So the whole Pedro Calungsod canonization thing did its damage and you’d think that it’s all over for now, right? Wrong. The Catholic Church, it would seem, is not content with digging into the pockets of its faithful. It’s now going to continue doing what it’s been doing pretty consistently for the past hundreds of years: breaching secularism.
Apparently, Pedro Calungsod paper bills are slated to go into circulation this year by none other than the Bangko Sentral ng Pilipinas. That’s right folks, they’re gonna be using state money to put their poster boy on, well, state money. State money, which I might remind you, came from citizens Catholic and non-Catholic alike.
All this blatant asking-for-money and spending-money-that-isn’t-even-theirs is really getting on my nerves, but not so much that I lose it and post something as tasteless as this video:
Good riddance, Papa Ratzi.
And as if that wasn’t enough, they exceeded their monthly political meddling quota by putting up a giant poster that tells Catholics who to vote for. Aside from endorsements, the billboard included a blacklist and both had lists of senators and party lists. As for what they used to separate the good from the evil, they looked to the handy dandy ever-black-and-whitening Reproductive Health Law. (And just in case you’ve been living under a rock, the Catholic Church is against this particular piece of legislation.)
Personally, I appreciate their very anarcho-communistic choice of colors.
Although the Bacolod diocese that put up this tarp was ordered by the Comelec to take it down for being oversized, they chose to attempt a technical ploy and simply cut the poster in half. Assuming, however that the original poster really was 6 ft. x 10 ft. as reported, I’m having quite a lot of trouble understanding how the halves would fit into the prescribed 2 ft. x 3 ft. areas*. Oh, right! They don’t because it’s physically impossible.**
Original area = 6 ft. x 10 ft. = 60 sq. ft.
Prescribed area = (2 ft. x 3 ft.) x 2 = (6 sq. ft.) x 2 = 12 sq. ft.
(☞ﾟ∀ﾟ)☞ 60 sq. ft. > 12 sq. ft.
What wonders you can do with basic math!
It’s pretty telling, though, how the state’s reason for having the posters taken down is a mere issue of size when it’s a blatant violation of the requirements for tax exemption.

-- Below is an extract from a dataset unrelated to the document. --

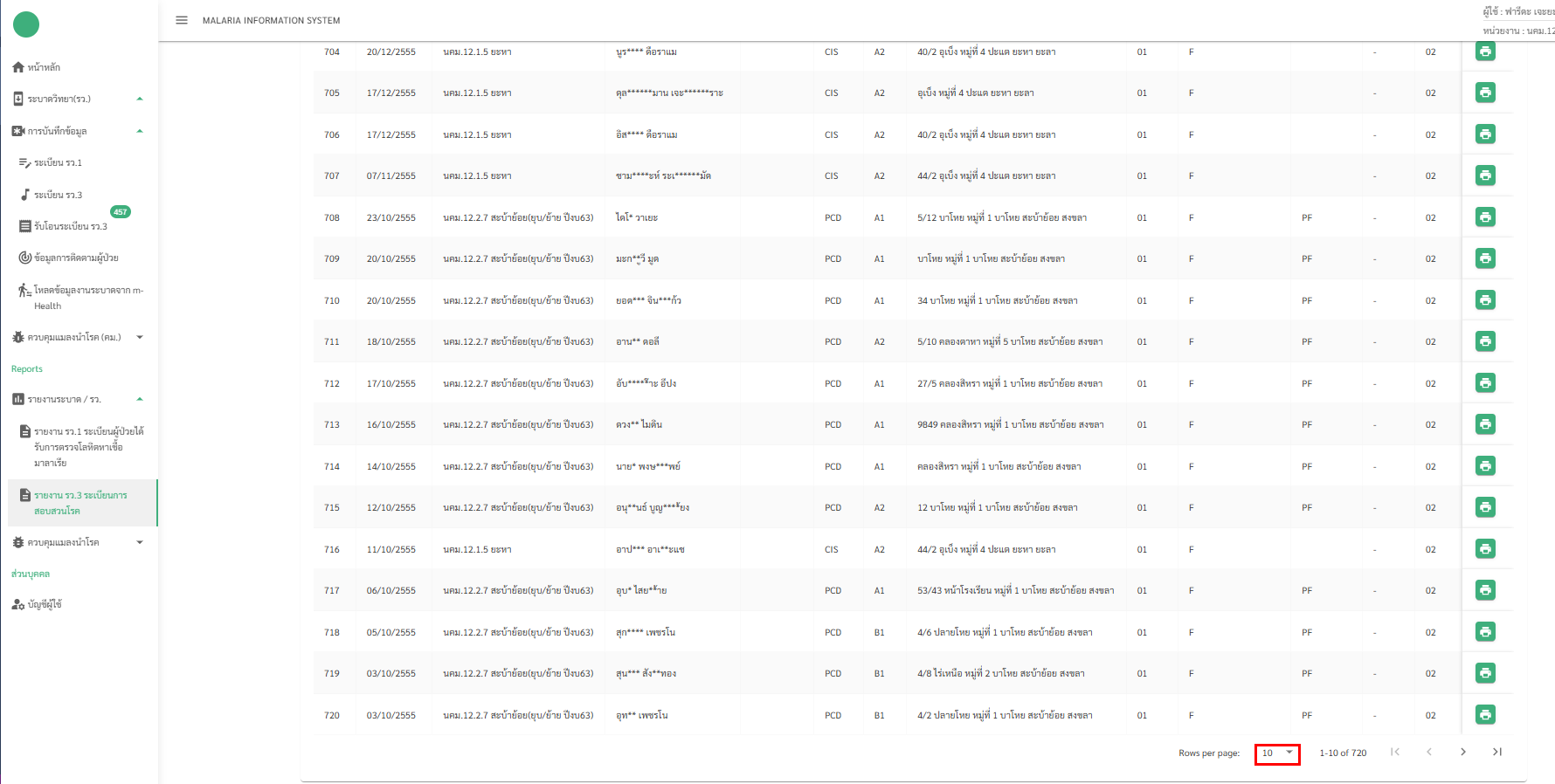Collapse the การบันทึกข้อมูล section
Viewport: 1555px width, 784px height.
point(140,131)
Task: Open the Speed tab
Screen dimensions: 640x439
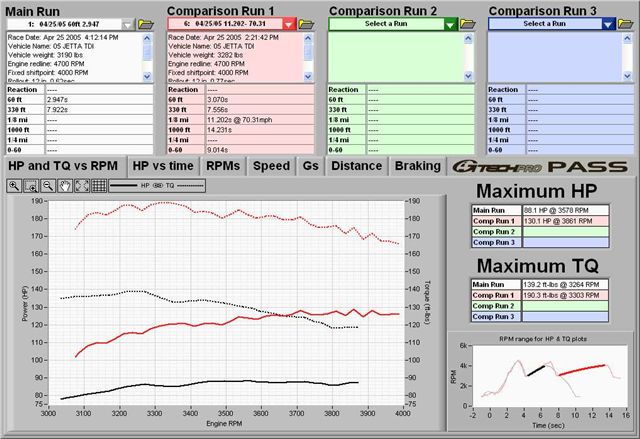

The government seems to shy from the fact that the Catholic Church is not entitled to tax exemption, although they clearly act like it. To keep their tax-exempt status, they must comply with the law*** and only use their tax-exempt properties for their stated religious and/or charitable purposes. And to play in politics without having to pay the associated fees is simply not fair, especially given how this institution is chock-full of money. With this, I think it’s high time we started taxing the Church. Don’t you?
* The clauses that I’ve seen (online, at least) say “with an area exceeding two feet by three feet” while it’s enumerating “Lawful election propaganda”, which seems to be missing a “not” before the word “exceeding”. I’m just going to assume sloppy proofreading and not that our lawmakers have such horrible eyesight that they chose to ban anything smaller than 2 ft. x 3 ft.
** It’s pretty disappointing how nobody else seems to have seen or pointed out this technicality, even going so far as to imply that what the diocese did actually worked in this article.
*** Article VI Section 28 (3) of the Philippine Constitution states: “Charitable institutions, churches and personages or convents appurtenant thereto, mosques, non-profit cemeteries, and all lands, buildings, and improvements, actually, directly, and exclusively used for religious, charitable, or educational purposes shall be exempt from taxation.”